### Import necessary modules

In [1]:
import os
import json
import zipfile
import pandas as pd
import requests
from bs4 import BeautifulSoup
from IPython.display import display
from IPython.display import Javascript

In [2]:
import plotly.express as px
from plotly.offline import init_notebook_mode
init_notebook_mode(connected=True) 

### Important constants (expected from user)

In [3]:
DATA_DIR = "11.03"
INSTRUCTIONS_INFO_FILE = "x86-64_instructions.json"

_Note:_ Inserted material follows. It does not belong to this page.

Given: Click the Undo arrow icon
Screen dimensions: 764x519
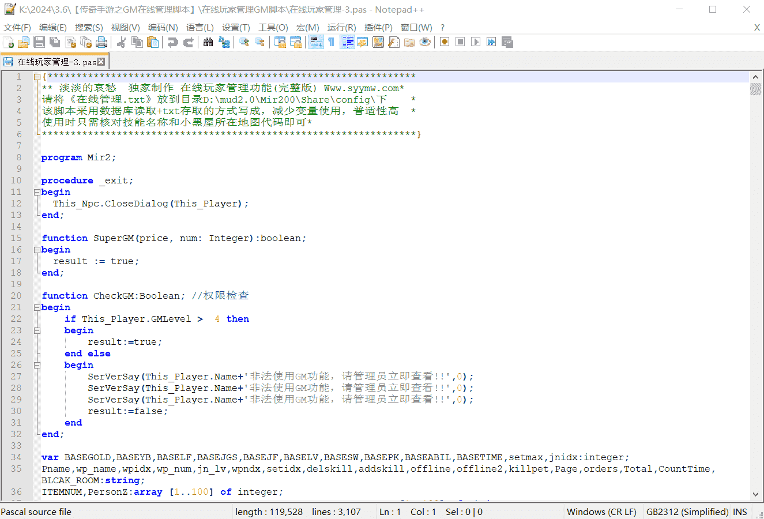Looking at the screenshot, I should click(172, 42).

### Unpack archives and get tables

In [4]:
FILES_DIR = f"{DATA_DIR}_files"

In [5]:
DFS = dict()
for archive in os.listdir(DATA_DIR):
    path = os.path.join(DATA_DIR, archive)
    with zipfile.ZipFile(path, 'r') as zip_ref:
        zip_ref.extractall(FILES_DIR)
    DFS[archive.split('_')[0]] = pd.read_csv(f"{os.path.join(FILES_DIR, archive)[:-3]}csv")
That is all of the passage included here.